[Extract]:

* * * *

DP-3T / documents

Decentralized Privacy-Preserving Proximity Tracing -- Documents
2.24k stars 180 forks source link

New design proposal - SharedEphID Design #112

Open jasisz opened 4 years ago

jasisz commented 4 years ago

I've came up with a different design, which (in my opinion) solves at least some of the privacy issues with both existing designs. It is somehow similar to the already proposed key exchanging or handshake approaches.

The main difference is in the way devices present and discover themselves. Current design relies heavily on the fact that each person has their own unique EphID in a given epoch. What if instead there was also a SharedEphID, which is shared between all people nearby, and on top of that - epoch and location bound in a non-reversible way?

* * * *

[Stored lines]

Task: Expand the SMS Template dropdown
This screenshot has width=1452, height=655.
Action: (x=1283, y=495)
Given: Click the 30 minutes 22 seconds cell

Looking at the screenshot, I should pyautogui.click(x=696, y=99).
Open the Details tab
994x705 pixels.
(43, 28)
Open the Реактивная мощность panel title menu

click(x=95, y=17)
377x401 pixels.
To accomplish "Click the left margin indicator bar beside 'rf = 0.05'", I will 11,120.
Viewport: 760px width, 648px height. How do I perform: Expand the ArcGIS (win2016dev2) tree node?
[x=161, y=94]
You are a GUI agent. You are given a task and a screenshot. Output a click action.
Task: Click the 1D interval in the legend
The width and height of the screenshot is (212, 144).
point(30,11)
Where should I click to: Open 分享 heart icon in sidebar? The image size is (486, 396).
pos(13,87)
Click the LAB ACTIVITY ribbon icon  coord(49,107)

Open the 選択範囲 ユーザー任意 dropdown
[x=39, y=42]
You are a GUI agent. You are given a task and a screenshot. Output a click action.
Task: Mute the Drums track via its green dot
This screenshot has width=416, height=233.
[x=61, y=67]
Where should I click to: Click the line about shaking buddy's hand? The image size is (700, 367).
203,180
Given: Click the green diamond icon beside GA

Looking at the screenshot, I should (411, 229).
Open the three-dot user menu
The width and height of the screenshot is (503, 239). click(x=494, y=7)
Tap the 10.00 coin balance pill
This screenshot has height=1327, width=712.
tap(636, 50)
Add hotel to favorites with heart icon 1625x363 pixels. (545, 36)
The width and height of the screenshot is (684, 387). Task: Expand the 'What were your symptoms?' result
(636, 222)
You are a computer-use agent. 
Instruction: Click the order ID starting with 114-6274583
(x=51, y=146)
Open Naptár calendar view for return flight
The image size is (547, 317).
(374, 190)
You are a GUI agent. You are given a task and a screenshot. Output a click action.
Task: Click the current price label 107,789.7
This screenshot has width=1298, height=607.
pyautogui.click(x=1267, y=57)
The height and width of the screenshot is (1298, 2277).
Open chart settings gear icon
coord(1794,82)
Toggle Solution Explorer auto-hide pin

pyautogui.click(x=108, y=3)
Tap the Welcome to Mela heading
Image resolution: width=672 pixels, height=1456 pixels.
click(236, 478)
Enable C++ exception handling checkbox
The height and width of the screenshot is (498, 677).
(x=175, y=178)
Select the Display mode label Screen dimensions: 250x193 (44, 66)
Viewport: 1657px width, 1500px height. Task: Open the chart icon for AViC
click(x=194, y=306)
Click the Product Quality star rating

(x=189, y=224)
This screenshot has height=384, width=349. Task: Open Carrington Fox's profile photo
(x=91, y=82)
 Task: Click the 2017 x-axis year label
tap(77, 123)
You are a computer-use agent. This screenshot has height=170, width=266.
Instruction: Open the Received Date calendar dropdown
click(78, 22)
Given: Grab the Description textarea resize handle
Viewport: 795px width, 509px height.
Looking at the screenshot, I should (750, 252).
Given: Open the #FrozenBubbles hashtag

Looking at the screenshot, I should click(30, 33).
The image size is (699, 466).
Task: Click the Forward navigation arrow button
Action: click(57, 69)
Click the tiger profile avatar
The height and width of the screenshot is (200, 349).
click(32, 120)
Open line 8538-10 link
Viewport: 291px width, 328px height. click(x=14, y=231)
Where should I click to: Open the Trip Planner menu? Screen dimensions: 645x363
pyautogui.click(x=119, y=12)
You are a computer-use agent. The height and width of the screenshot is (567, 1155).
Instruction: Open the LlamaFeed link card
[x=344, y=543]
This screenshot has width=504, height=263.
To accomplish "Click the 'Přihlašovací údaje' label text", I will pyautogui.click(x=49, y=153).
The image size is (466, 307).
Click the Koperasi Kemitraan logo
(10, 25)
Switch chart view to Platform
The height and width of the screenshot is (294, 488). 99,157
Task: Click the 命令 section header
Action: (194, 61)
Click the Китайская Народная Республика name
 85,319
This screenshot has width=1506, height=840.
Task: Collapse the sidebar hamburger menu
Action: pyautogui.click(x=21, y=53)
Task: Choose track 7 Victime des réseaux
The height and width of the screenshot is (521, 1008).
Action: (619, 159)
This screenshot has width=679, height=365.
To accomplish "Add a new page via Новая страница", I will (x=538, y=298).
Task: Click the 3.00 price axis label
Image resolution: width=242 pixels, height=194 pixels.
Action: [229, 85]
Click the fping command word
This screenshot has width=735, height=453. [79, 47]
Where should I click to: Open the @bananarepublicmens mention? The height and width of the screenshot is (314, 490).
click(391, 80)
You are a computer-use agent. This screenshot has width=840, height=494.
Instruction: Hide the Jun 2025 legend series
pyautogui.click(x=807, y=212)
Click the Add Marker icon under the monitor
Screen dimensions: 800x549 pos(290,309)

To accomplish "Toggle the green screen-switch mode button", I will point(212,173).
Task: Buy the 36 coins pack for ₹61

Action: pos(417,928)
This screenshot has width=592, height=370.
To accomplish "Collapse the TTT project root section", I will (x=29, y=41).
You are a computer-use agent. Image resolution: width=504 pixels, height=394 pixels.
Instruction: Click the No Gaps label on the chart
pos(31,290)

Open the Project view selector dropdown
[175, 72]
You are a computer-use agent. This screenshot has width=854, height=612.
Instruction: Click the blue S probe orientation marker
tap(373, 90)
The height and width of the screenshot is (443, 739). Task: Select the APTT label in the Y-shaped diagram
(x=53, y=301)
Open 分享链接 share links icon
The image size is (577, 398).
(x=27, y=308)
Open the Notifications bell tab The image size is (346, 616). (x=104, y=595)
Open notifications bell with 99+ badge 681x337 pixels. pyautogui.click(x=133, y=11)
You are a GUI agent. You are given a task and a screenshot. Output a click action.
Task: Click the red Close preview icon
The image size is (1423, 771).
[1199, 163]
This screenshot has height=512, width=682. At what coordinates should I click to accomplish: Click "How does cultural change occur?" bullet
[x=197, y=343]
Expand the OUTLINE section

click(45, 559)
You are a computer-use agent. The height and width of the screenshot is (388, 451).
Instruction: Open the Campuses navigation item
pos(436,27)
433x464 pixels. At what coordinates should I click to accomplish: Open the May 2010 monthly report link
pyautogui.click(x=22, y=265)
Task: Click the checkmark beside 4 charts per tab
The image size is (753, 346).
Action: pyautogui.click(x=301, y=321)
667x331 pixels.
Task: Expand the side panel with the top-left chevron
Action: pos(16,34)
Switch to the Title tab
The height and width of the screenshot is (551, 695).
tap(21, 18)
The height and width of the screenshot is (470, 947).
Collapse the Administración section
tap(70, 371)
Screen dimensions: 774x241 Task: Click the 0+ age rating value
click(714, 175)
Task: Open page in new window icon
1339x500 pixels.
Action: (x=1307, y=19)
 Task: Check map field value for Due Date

* * * *

[What you need to do]:
(A) Retype the part of the SharedEphID design thread that begins at the words "DP-3T / documents" and ends after the words "a non-reversible way?".
(B) In the SharedEphID design thread, what does the current design rely heavily on?
(C) Carry on the SharedEphID design thread from its final sentence.

[Replies]:
(A)
DP-3T / documents

Decentralized Privacy-Preserving Proximity Tracing -- Documents
2.24k stars 180 forks source link

New design proposal - SharedEphID Design #112

Open jasisz opened 4 years ago

jasisz commented 4 years ago

I've came up with a different design, which (in my opinion) solves at least some of the privacy issues with both existing designs. It is somehow similar to the already proposed key exchanging or handshake approaches.

The main difference is in the way devices present and discover themselves. Current design relies heavily on the fact that each person has their own unique EphID in a given epoch. What if instead there was also a SharedEphID, which is shared between all people nearby, and on top of that - epoch and location bound in a non-reversible way?

(B) It relies on each person having their own unique EphID in a given epoch.

(C)
This can be achieved in quite simple way: all parts of the encounter (possibly more than 2!) needs to agree on one SharedEphID. Possible to do in a couple of ways, but one of them (and simple to explain) would be - everyone still broadcast their own EphID, but picks the one which has the lowest hash if calculated from formula SHA-256(EphID + epoch time + location), where EphID is iterated over all EphID one sees, epoch time is some uniform representation of current epoch, and location is some form of simplified location data (e.g. geohash large enough). It saves the SharedEphID locally.

The very important thing is that if I see only one EphID being broadcasted in a given epoch (I mean my own) I do not calculate and store SharedEphID at all.

In case of infection what is reported and distributed is the list of SharedEphIDs saved by the infected person.

Cons:

Pros:

Any comments are welcome.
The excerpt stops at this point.